GIVEN TEXT:
----

Estimating the effect of SNP genotype on quantitative traits from pooled DNA samples
1 CSIRO Livestock Industries, FD McMaster Laboratory Chiswick, Armidale 2350, NSW, Australia
2 Cooperative Research Centre for Beef Genetic Technologies, University of New England, Armidale NSW 2351, Australia
3 CSIRO Livestock Industries, Queensland Bioscience Precinct, Brisbane QLD 4067, Australia
4 Present Address: Cobb-Vantress, Siloam Springs, Arkansas, USA
Genetics Selection Evolution 2012, 44:12 doi:10.1186/1297-9686-44-12Published: 17 April 2012
Studies to detect associations between DNA markers and traits of interest in humans and livestock benefit from increasing the number of individuals genotyped. Performing association studies on pooled DNA samples can provide greater power for a given cost. For quantitative traits, the effect of an SNP is measured in the units of the trait and here we propose and demonstrate a method to estimate SNP effects on quantitative traits from pooled DNA data.

----

DATA EXTRACTS:
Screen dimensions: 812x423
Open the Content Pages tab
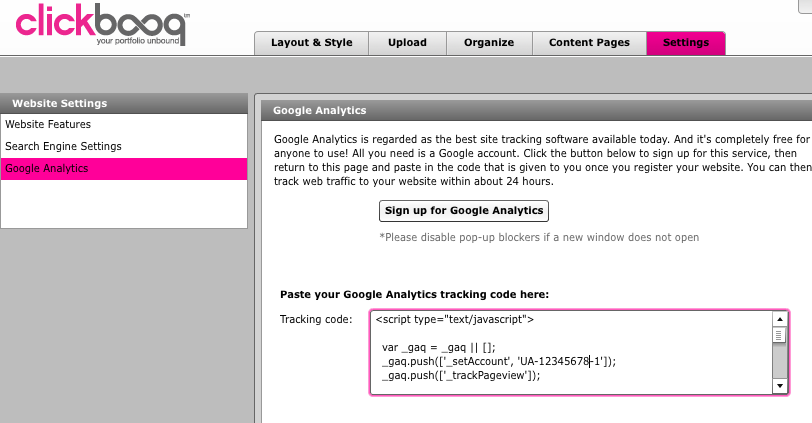[x=589, y=43]
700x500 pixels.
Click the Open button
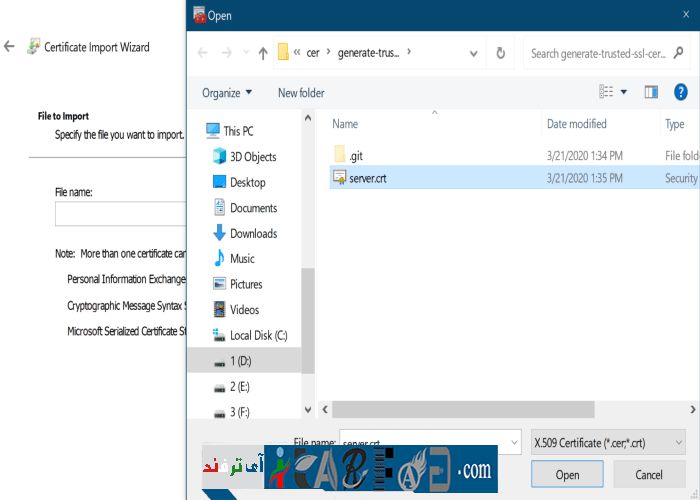567,474

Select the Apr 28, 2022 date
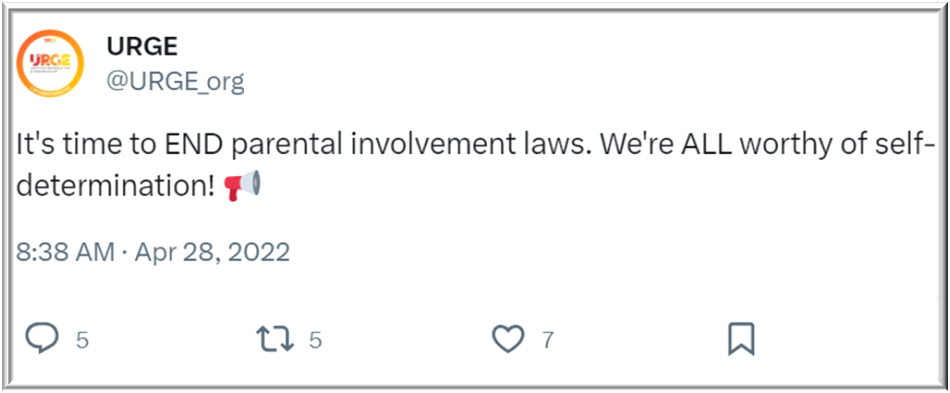[x=212, y=252]
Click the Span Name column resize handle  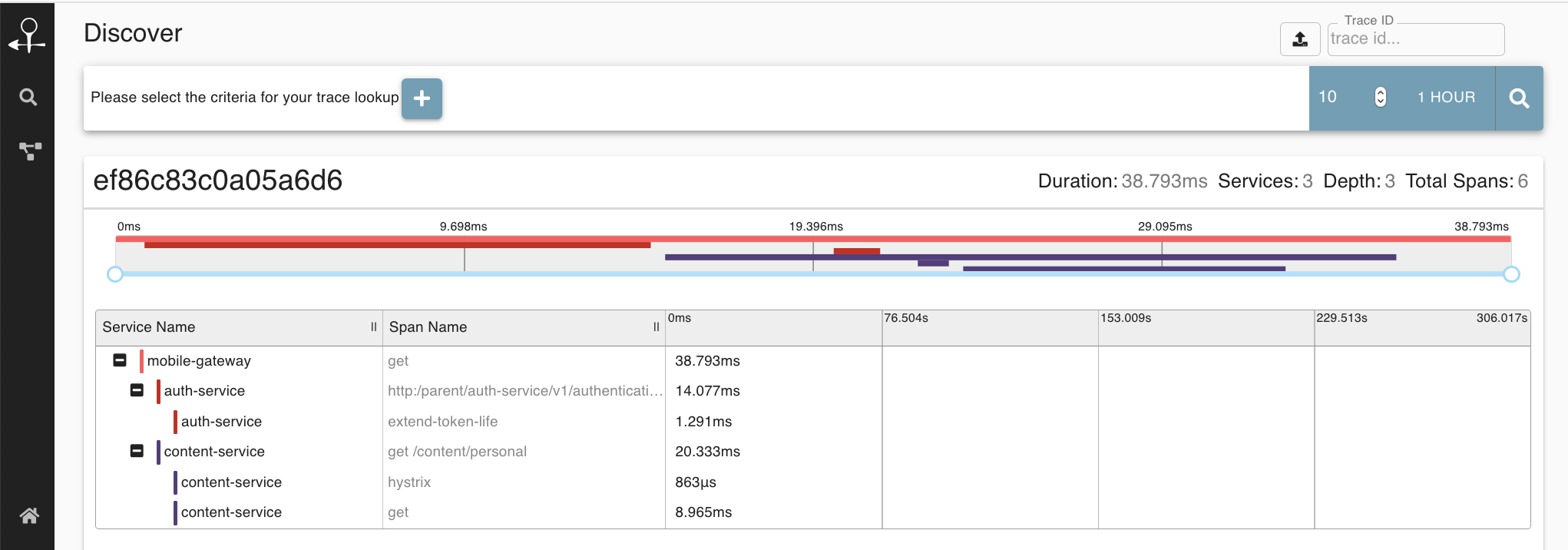(x=657, y=326)
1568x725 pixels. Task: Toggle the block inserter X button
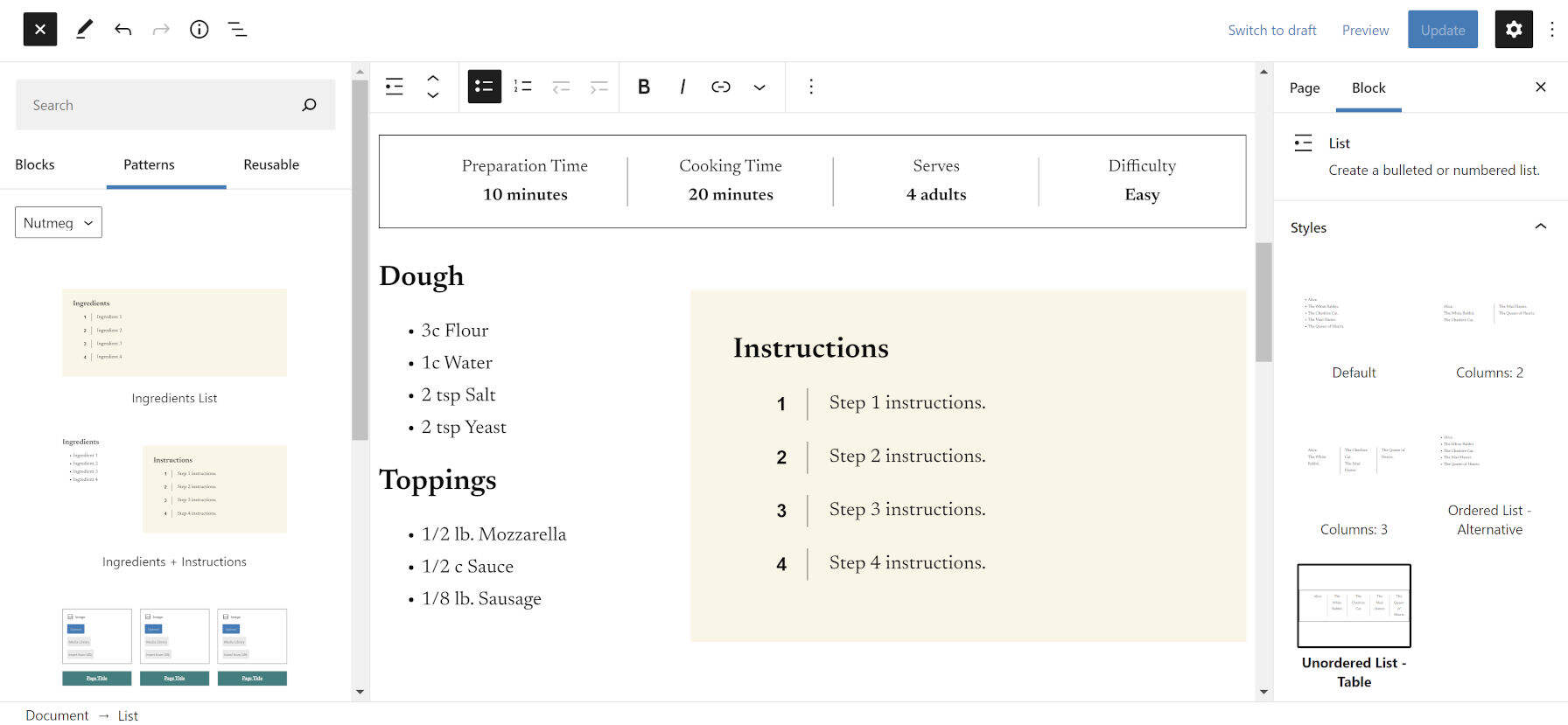pyautogui.click(x=40, y=30)
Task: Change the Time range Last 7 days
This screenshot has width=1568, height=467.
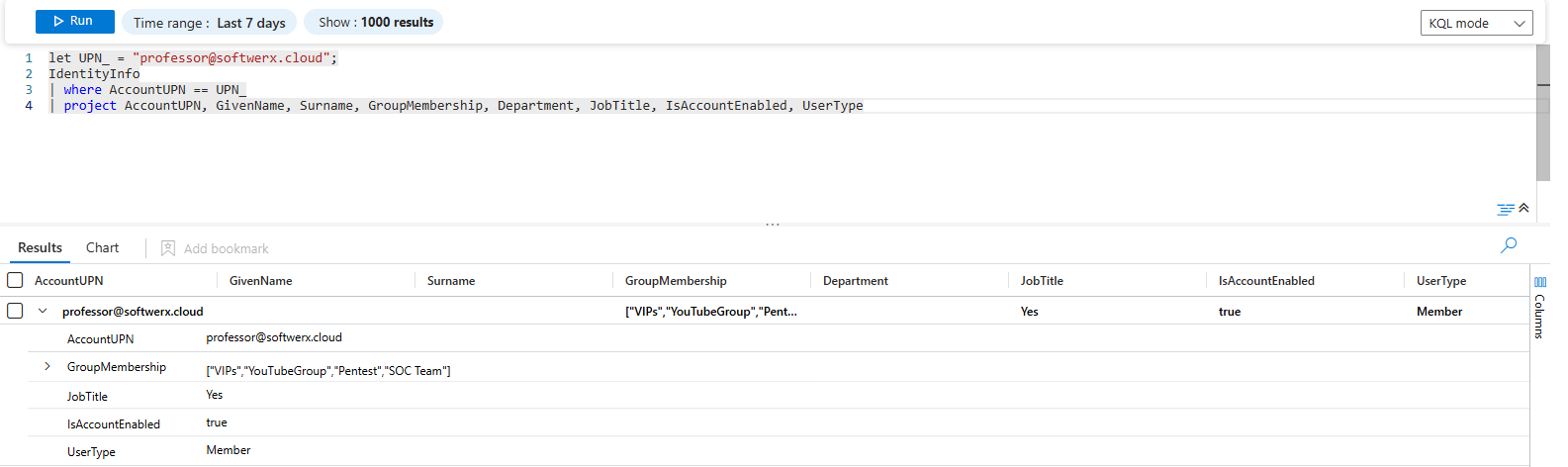Action: coord(210,22)
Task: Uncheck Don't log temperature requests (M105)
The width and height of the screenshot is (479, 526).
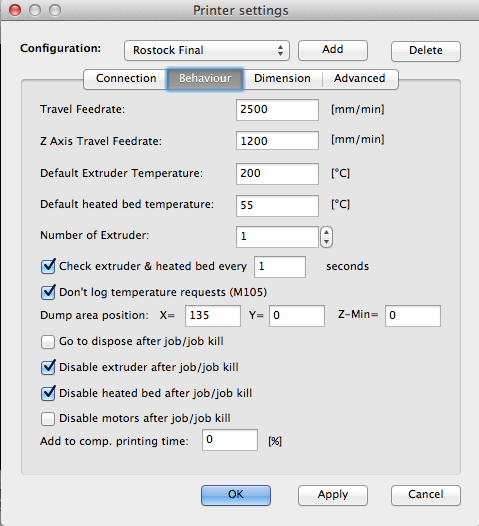Action: point(48,292)
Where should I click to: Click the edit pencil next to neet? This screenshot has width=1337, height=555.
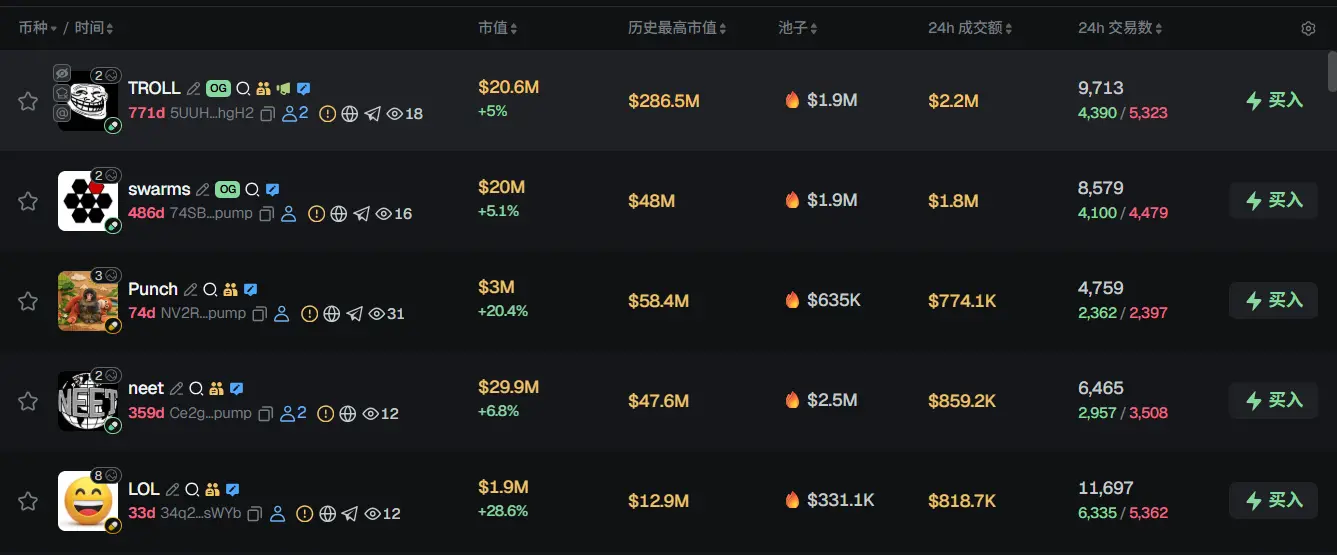coord(177,389)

----

TASK PROMPT: Reproduce the full text above on estimating SNP effects from pooled DNA samples word for word, with no changes.

WRITTEN ANSWER:
Estimating the effect of SNP genotype on quantitative traits from pooled DNA samples
1 CSIRO Livestock Industries, FD McMaster Laboratory Chiswick, Armidale 2350, NSW, Australia
2 Cooperative Research Centre for Beef Genetic Technologies, University of New England, Armidale NSW 2351, Australia
3 CSIRO Livestock Industries, Queensland Bioscience Precinct, Brisbane QLD 4067, Australia
4 Present Address: Cobb-Vantress, Siloam Springs, Arkansas, USA
Genetics Selection Evolution 2012, 44:12 doi:10.1186/1297-9686-44-12Published: 17 April 2012
Studies to detect associations between DNA markers and traits of interest in humans and livestock benefit from increasing the number of individuals genotyped. Performing association studies on pooled DNA samples can provide greater power for a given cost. For quantitative traits, the effect of an SNP is measured in the units of the trait and here we propose and demonstrate a method to estimate SNP effects on quantitative traits from pooled DNA data.